Source records Start Marker

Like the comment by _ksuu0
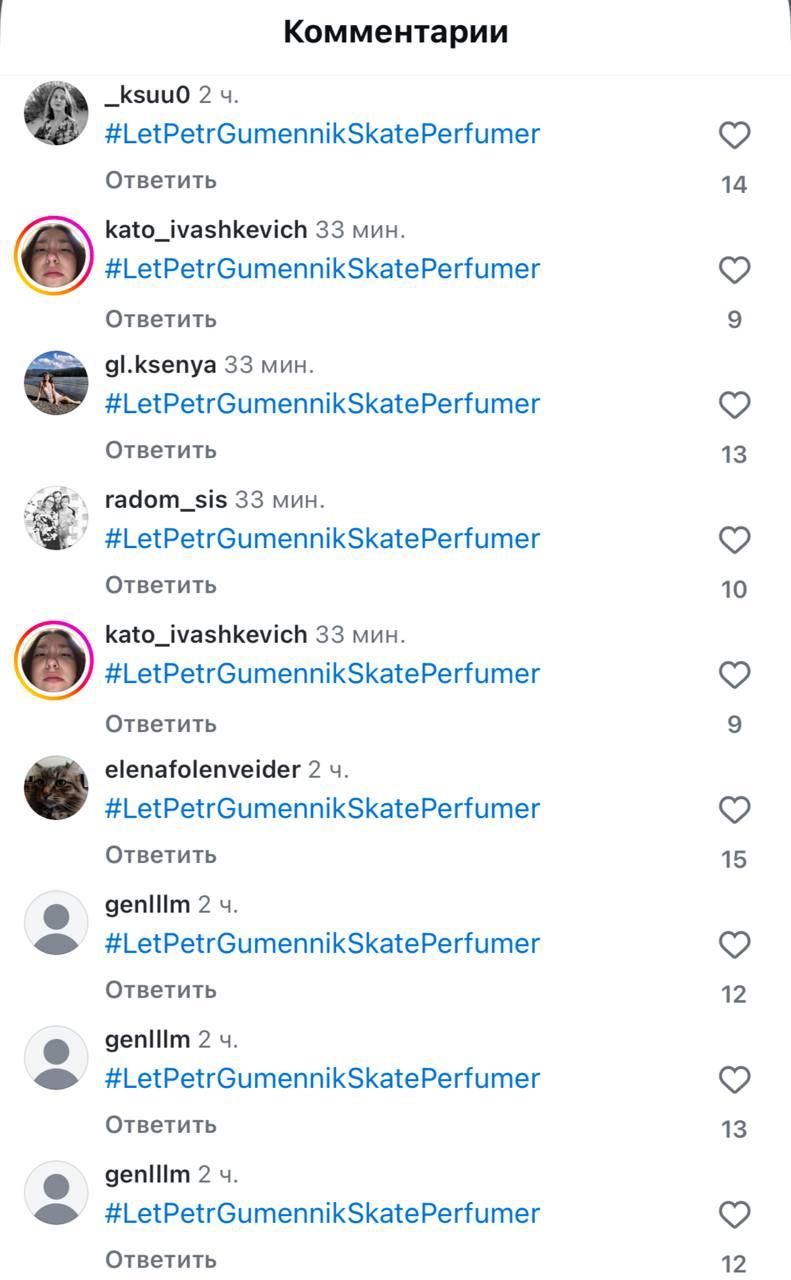The image size is (791, 1280). [734, 136]
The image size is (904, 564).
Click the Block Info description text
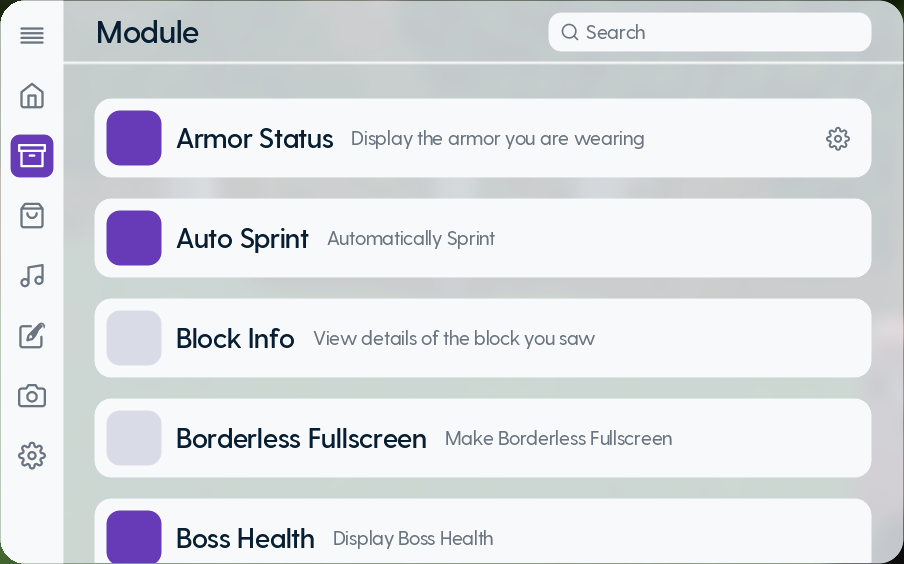[x=454, y=339]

Source records End Marker

**The task**: Because the pictures are not wanted, retype only the text of every record, exactly as given.

**Task solution**:
Like the comment by _ksuu0
The image size is (791, 1280). [734, 136]
The image size is (904, 564).
Click the Block Info description text
[x=454, y=339]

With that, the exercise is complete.